World Coins

Royal Mint’s Queen's Beasts on big new 10-kilo gold coin

The Royal Mint has made its first ever 10-kilogram gold coin, a £10,000 coin marking the conclusion of the Queen’s Beasts program of silver and gold bullion coins.

Images courtesy of the Royal Mint.

To mark the conclusion of the Royal Mint’s Queen’s Beasts series of bullion coins, the Royal Mint chose to do something big — make that really big.

For the first time ever, the Royal Mint has issued a 10-kilogram gold coin. That’s about 321.5 ounces of pure gold. Its face value of £10,000 (about $13,903 U.S.) is of course dwarfed by the value of its actual precious metal content, which is about $573,473 U.S. (£412,467), calculated using the May 5 gold fix price.

It measures 200 millimeters in diameter.

Only one example was available for public sale, but the Royal Mint has not disclosed the sale price (it’s noted as “price on application,” according to sales material from the Mint), or whether it’s yet sold.

New ‘Masterwork’

The 10-kilogram gold coin is in what the Royal Mint calls its “Masterwork” series — a new series of larger, one-of-a-kind pieces for collectors, each made using a combination of traditional skills and innovative technology.

The massive Masterwork piece depicts all 10 beasts side-by-side in a single design.

The series takes its inspiration from the 10 stone statues that lined Queen Elizabeth’s route to Westminster Abbey at her Coronation in 1953.

The 10-kilogram coin was created by a team of master craftspeople at the Royal Mint, using traditional minting skills alongside innovative technology.

The Royal Mint begins with modern techniques, with engraving machines carefully cutting the design onto the 10-kilo coin.

A uniquely titled “master toolmaker” then hand works the coin, carefully papering and burnishing the surface of the metal to remove any marks made by the cutting process, to elevate the finish of the design.

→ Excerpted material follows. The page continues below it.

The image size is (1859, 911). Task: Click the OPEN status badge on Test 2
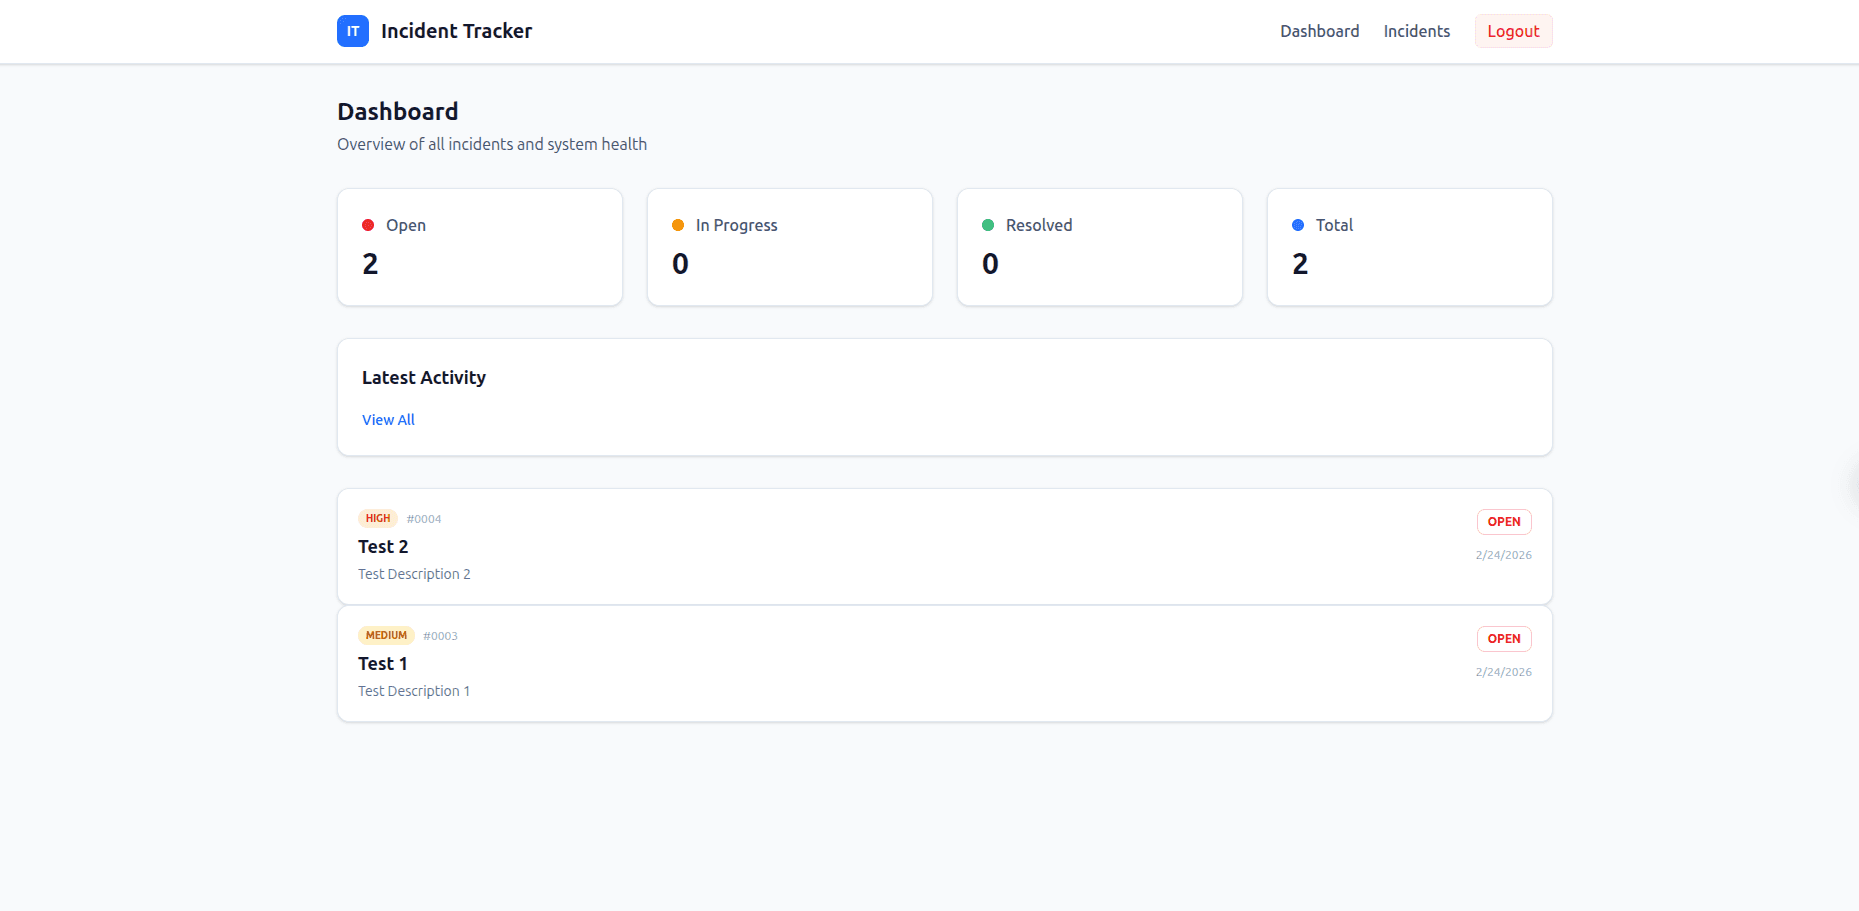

The piece then undergoes four days of polishing.

Finally, the massive coin is laser frosted to selectively texture the surface of the coin, giving it a matte finish showcasing the detailed finish of the coin’s design — completing 400 hours of work.

The Royal Mint calls the finish Proof, but since it is not struck, that designation does not apply numismatically.

Program background

Starting with the Lion of England in 2017, the Queen’s Beasts Collection’s coins have showcased the history and symbolism of each of these royal guardians, including two lions, a griffin, a falcon, a bull, a yale, a greyhound, a dragon, a unicorn and a horse.

Both bullion and Proof collector versions have been issued, as well as base metal issues.